Compound interest is great, but there’s a catch

One of the first topics covered in almost every personal finance book you read is the power of compound interest.

Compound Interest 101
You can skip this section if you are already familiar with compound interest and how it works. I’m including it for people new to the idea.

Let’s say you have access to a savings account that earns 5% interest. You decide to put down $1,000 and lay it aside for future emergencies. To simplify the calculations, we’ll say it’s compounded annually (meaning you only calculate interest once a year).

At the end of the first year, this account contains $1,050. You have your original $1,000, plus you have 5% interest on it – $50.

At the end of the second year, the account now contains $1,102.50. You have the $1,050 you had after the first year, but this year it earned more interest – $52.50. Why? Interest earned in the first year is now himself earn interest. You didn’t just earn interest on the first $1,000. You also earned it on the first year’s $50 interest, which is $2.50 more.

At the end of third year, the account now contains $1,157.63. You have the $1,102.50 from the end of year two, but this year it earned $55.13 in interest.

Now, from year one to year two, your interest has gone from $50 to $52.50, an increase of $2.50. From the second to the third year, your interest has actually increased even more – going from $52.50 to $55.13 represents an increase in interest of $2.63. Not only does the amount of interest increase from year to year, but the amount it increases each year is actually increasing.

After five years, you would have $1,276.28 in the account.

After ten years, you would have $1,628.90 in the account.

After twenty years, you would have $2,653.30 in the account. Your money has more than doubled without you lifting a finger, and each year the money has grown more than the year before.

This is the power of compound interest. It’s not impressive at first, but if you stick with it, it becomes a powerhouse.

Compound interest is great, but there’s a catch
What’s the catch? In order to truly harness the power of compound interest, you need to let your money rest for a long duration.

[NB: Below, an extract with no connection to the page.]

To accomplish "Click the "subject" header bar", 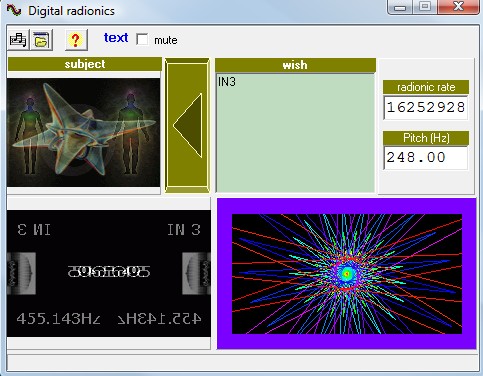I will 84,64.
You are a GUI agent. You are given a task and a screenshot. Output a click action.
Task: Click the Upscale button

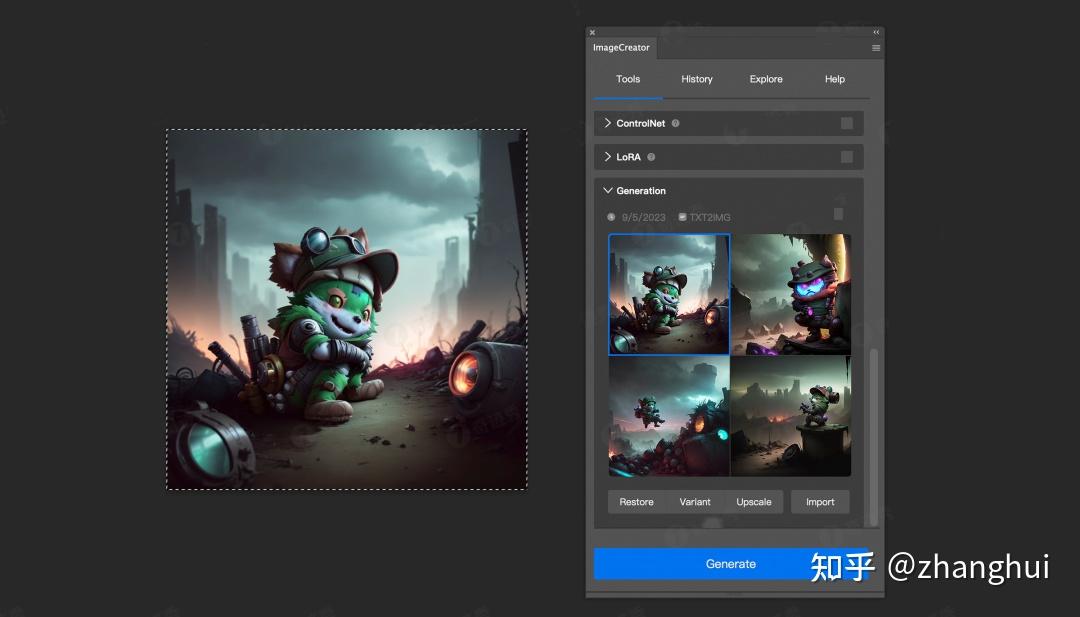pyautogui.click(x=754, y=501)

In the example above, your money has doubled after about fourteen years. Sure, it’s great that your money doubled, but it took fourteen years old for him to do so. It’s a long time. Think about where your life was fourteen years ago.

I was in my second year of university. I was dating the woman I was going to marry. I had only met one of the few people who would help me build my first career. my life was totally different.

The seeds of success today were planted in this completely different life.

Compound Opportunity
If you really want your money to impact your life, you shouldn’t start with investments.

The first thing to do when you have money to put aside for the future is to assess your goals. What do you want from your life? What are your dreams? Your hopes for the future?

If things were going reasonably well, where would you really like your life to be next year? In five years? Ten years? Twenty years? At 65? These are the questions that should underline how you manage much of your money (apart from your basic invoices).

Of course, we spend some of our money on todaybut spending all your money on today means you are ensuring that tomorrow won’t be much better than today.

So how do you most effectively turn that little extra cash today into the better life you want tomorrow? There are many ways to do this – and not all of them can be found in the pages of a financial magazine.

Do you want a better – or at least different – ​​career? The best way to get there is through education, and the best way to prepare for it is to put your money in a 529 college savings plan for yourself for a few years and then take that leap.

What if you want something that doesn’t seem directly related to finances, like better fitness? It requires an investment of time and energy, not so much the finances. They are also investments.

What if you want to be debt free so you don’t have the stress of monthly bills and your boss doesn’t have so much power over you? It takes an investment, but it’s in the form of lean living and extra debt repayments.

In each case, the first small step you take doesn’t make a big difference. A day of exercise does not change your physical condition. An additional debt payment does not change your debt situation. A small amount in a 529 alone does not make a new career.

Just like with compound interest, it’s the continuous steps that start to build on themselves. Exercise several times a week and it becomes easier and more rewarding. Make an extra debt payment each month and the debt starts to melt away faster and faster. The regular money in a 529 starts piling up, turning the dream of a new career into reality.

You can build the life you want. You just need to figure out what you want, then take action each day to make that life happen, whether it’s a financial step, an energy step, a time commitment step, or something else. The more steps you take, the easier they become, and the more your efforts begin to pay off beyond what you expected.

Almost every success you have in life is an investment. Almost all success in life is based on the small steps you have taken, going beyond what you expected of them. A dollar in savings every day, a half hour of practicing a skill every day, an energy-intensive workout every day.

It all starts with the commitment to take those small steps and seeing a very small reward for those steps in the beginning. Do it over and over again and those successes start to get worse. Stick with it, and that investment will begin to pay off in a life-changing way.